What you will do: The response must reproduce every record below without alteration.

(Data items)
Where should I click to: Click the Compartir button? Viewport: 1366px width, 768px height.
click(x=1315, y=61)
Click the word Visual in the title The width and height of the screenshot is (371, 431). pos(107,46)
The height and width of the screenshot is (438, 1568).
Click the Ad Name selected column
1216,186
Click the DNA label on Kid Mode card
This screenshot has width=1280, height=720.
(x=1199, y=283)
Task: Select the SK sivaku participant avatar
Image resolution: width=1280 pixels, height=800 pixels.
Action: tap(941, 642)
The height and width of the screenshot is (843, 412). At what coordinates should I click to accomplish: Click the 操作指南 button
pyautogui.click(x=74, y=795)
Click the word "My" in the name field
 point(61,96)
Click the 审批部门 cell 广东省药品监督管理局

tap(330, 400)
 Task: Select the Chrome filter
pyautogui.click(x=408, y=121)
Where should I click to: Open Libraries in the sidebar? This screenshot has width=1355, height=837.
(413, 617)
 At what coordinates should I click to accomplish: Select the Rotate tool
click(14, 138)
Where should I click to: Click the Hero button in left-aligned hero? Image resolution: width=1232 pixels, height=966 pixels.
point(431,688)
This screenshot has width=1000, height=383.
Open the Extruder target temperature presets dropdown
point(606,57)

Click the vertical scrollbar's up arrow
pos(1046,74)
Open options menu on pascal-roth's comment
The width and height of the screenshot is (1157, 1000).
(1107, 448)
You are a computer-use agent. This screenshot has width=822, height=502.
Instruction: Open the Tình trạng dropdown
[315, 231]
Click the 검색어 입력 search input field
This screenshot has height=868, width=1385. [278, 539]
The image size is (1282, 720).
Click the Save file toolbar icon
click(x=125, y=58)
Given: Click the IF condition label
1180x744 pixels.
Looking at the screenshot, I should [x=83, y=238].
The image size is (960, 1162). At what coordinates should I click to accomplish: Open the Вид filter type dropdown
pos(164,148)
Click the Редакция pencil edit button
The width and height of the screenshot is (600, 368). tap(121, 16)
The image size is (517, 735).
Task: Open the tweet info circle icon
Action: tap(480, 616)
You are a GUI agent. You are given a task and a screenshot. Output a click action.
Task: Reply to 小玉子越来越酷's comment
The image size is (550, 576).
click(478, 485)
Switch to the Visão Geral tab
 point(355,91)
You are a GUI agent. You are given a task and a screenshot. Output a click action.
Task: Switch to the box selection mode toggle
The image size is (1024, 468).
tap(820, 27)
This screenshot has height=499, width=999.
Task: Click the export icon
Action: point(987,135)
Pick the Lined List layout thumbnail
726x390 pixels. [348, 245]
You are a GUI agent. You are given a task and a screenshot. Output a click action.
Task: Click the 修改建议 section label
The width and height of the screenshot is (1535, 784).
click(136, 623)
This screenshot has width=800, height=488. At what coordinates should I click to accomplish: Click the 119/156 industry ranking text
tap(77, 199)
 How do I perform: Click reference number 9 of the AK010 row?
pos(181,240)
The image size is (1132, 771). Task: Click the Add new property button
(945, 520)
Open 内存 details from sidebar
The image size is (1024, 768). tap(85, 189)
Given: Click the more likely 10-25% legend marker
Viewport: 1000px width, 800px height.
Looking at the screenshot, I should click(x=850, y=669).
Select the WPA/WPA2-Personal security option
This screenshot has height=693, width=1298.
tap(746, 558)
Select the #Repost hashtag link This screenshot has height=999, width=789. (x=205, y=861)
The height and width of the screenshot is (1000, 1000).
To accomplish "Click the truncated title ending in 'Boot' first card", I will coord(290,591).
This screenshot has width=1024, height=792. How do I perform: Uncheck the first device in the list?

Task result:
Where should I click to: Click the Compartir button? Viewport: 1366px width, 768px height.
click(x=1315, y=61)
Click the word Visual in the title The width and height of the screenshot is (371, 431). pos(107,46)
The height and width of the screenshot is (438, 1568).
Click the Ad Name selected column
1216,186
Click the DNA label on Kid Mode card
This screenshot has width=1280, height=720.
(x=1199, y=283)
Task: Select the SK sivaku participant avatar
Image resolution: width=1280 pixels, height=800 pixels.
Action: tap(941, 642)
The height and width of the screenshot is (843, 412). At what coordinates should I click to accomplish: Click the 操作指南 button
pyautogui.click(x=74, y=795)
Click the word "My" in the name field
 point(61,96)
Click the 审批部门 cell 广东省药品监督管理局

tap(330, 400)
 Task: Select the Chrome filter
pyautogui.click(x=408, y=121)
Where should I click to: Open Libraries in the sidebar? This screenshot has width=1355, height=837.
(413, 617)
 At what coordinates should I click to accomplish: Select the Rotate tool
click(14, 138)
Where should I click to: Click the Hero button in left-aligned hero? Image resolution: width=1232 pixels, height=966 pixels.
point(431,688)
This screenshot has width=1000, height=383.
Open the Extruder target temperature presets dropdown
point(606,57)

Click the vertical scrollbar's up arrow
pos(1046,74)
Open options menu on pascal-roth's comment
The width and height of the screenshot is (1157, 1000).
(1107, 448)
You are a computer-use agent. This screenshot has width=822, height=502.
Instruction: Open the Tình trạng dropdown
[315, 231]
Click the 검색어 입력 search input field
This screenshot has height=868, width=1385. [278, 539]
The image size is (1282, 720).
Click the Save file toolbar icon
click(x=125, y=58)
Given: Click the IF condition label
1180x744 pixels.
Looking at the screenshot, I should [x=83, y=238].
The image size is (960, 1162). At what coordinates should I click to accomplish: Open the Вид filter type dropdown
pos(164,148)
Click the Редакция pencil edit button
The width and height of the screenshot is (600, 368). tap(121, 16)
The image size is (517, 735).
Task: Open the tweet info circle icon
Action: tap(480, 616)
You are a GUI agent. You are given a task and a screenshot. Output a click action.
Task: Reply to 小玉子越来越酷's comment
The image size is (550, 576).
click(478, 485)
Switch to the Visão Geral tab
 point(355,91)
You are a GUI agent. You are given a task and a screenshot. Output a click action.
Task: Switch to the box selection mode toggle
The image size is (1024, 468).
tap(820, 27)
This screenshot has height=499, width=999.
Task: Click the export icon
Action: point(987,135)
Pick the Lined List layout thumbnail
726x390 pixels. [348, 245]
You are a GUI agent. You are given a task and a screenshot. Output a click action.
Task: Click the 修改建议 section label
The width and height of the screenshot is (1535, 784).
click(136, 623)
This screenshot has width=800, height=488. At what coordinates should I click to accomplish: Click the 119/156 industry ranking text
tap(77, 199)
 How do I perform: Click reference number 9 of the AK010 row?
pos(181,240)
The image size is (1132, 771). Task: Click the Add new property button
(945, 520)
Open 内存 details from sidebar
The image size is (1024, 768). tap(85, 189)
Given: Click the more likely 10-25% legend marker
Viewport: 1000px width, 800px height.
Looking at the screenshot, I should click(x=850, y=669).
Select the WPA/WPA2-Personal security option
This screenshot has height=693, width=1298.
tap(746, 558)
Select the #Repost hashtag link This screenshot has height=999, width=789. (x=205, y=861)
The height and width of the screenshot is (1000, 1000).
To accomplish "Click the truncated title ending in 'Boot' first card", I will coord(290,591).
This screenshot has width=1024, height=792. How do I perform: Uncheck the first device in the list?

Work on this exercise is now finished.